*TASK GOAL*: Please reproduce the entries that follow without a single difference.
================================
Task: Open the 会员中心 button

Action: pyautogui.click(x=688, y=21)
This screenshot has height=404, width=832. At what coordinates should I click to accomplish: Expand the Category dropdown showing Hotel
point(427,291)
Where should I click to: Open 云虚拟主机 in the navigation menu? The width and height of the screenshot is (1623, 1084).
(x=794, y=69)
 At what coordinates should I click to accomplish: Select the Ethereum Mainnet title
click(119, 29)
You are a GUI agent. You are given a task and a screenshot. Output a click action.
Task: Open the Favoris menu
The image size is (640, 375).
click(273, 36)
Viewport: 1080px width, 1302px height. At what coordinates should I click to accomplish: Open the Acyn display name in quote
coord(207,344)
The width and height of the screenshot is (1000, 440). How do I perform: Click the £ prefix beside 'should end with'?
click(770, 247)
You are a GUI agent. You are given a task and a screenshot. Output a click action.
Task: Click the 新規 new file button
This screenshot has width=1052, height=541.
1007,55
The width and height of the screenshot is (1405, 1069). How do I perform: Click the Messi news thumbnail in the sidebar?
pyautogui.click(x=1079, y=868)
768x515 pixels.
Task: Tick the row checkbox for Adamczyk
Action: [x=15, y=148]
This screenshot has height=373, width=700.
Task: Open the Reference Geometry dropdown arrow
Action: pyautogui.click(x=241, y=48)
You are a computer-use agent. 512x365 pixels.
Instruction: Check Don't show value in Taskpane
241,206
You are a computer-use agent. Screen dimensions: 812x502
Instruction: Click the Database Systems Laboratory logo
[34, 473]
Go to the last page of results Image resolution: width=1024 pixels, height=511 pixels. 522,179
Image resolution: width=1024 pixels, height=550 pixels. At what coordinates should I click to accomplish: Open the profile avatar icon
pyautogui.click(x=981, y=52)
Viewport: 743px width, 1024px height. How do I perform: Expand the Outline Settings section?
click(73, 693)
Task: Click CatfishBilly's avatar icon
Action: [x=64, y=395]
================================
*EXPECTED ANSWER*:
Task: Open the 会员中心 button

Action: pyautogui.click(x=688, y=21)
This screenshot has height=404, width=832. At what coordinates should I click to accomplish: Expand the Category dropdown showing Hotel
point(427,291)
Where should I click to: Open 云虚拟主机 in the navigation menu? The width and height of the screenshot is (1623, 1084).
(x=794, y=69)
 At what coordinates should I click to accomplish: Select the Ethereum Mainnet title
click(119, 29)
You are a GUI agent. You are given a task and a screenshot. Output a click action.
Task: Open the Favoris menu
The image size is (640, 375).
click(273, 36)
Viewport: 1080px width, 1302px height. At what coordinates should I click to accomplish: Open the Acyn display name in quote
coord(207,344)
The width and height of the screenshot is (1000, 440). How do I perform: Click the £ prefix beside 'should end with'?
click(770, 247)
You are a GUI agent. You are given a task and a screenshot. Output a click action.
Task: Click the 新規 new file button
This screenshot has width=1052, height=541.
1007,55
The width and height of the screenshot is (1405, 1069). How do I perform: Click the Messi news thumbnail in the sidebar?
pyautogui.click(x=1079, y=868)
768x515 pixels.
Task: Tick the row checkbox for Adamczyk
Action: [x=15, y=148]
This screenshot has height=373, width=700.
Task: Open the Reference Geometry dropdown arrow
Action: pyautogui.click(x=241, y=48)
You are a computer-use agent. 512x365 pixels.
Instruction: Check Don't show value in Taskpane
241,206
You are a computer-use agent. Screen dimensions: 812x502
Instruction: Click the Database Systems Laboratory logo
[34, 473]
Go to the last page of results Image resolution: width=1024 pixels, height=511 pixels. 522,179
Image resolution: width=1024 pixels, height=550 pixels. At what coordinates should I click to accomplish: Open the profile avatar icon
pyautogui.click(x=981, y=52)
Viewport: 743px width, 1024px height. How do I perform: Expand the Outline Settings section?
click(73, 693)
Task: Click CatfishBilly's avatar icon
Action: [x=64, y=395]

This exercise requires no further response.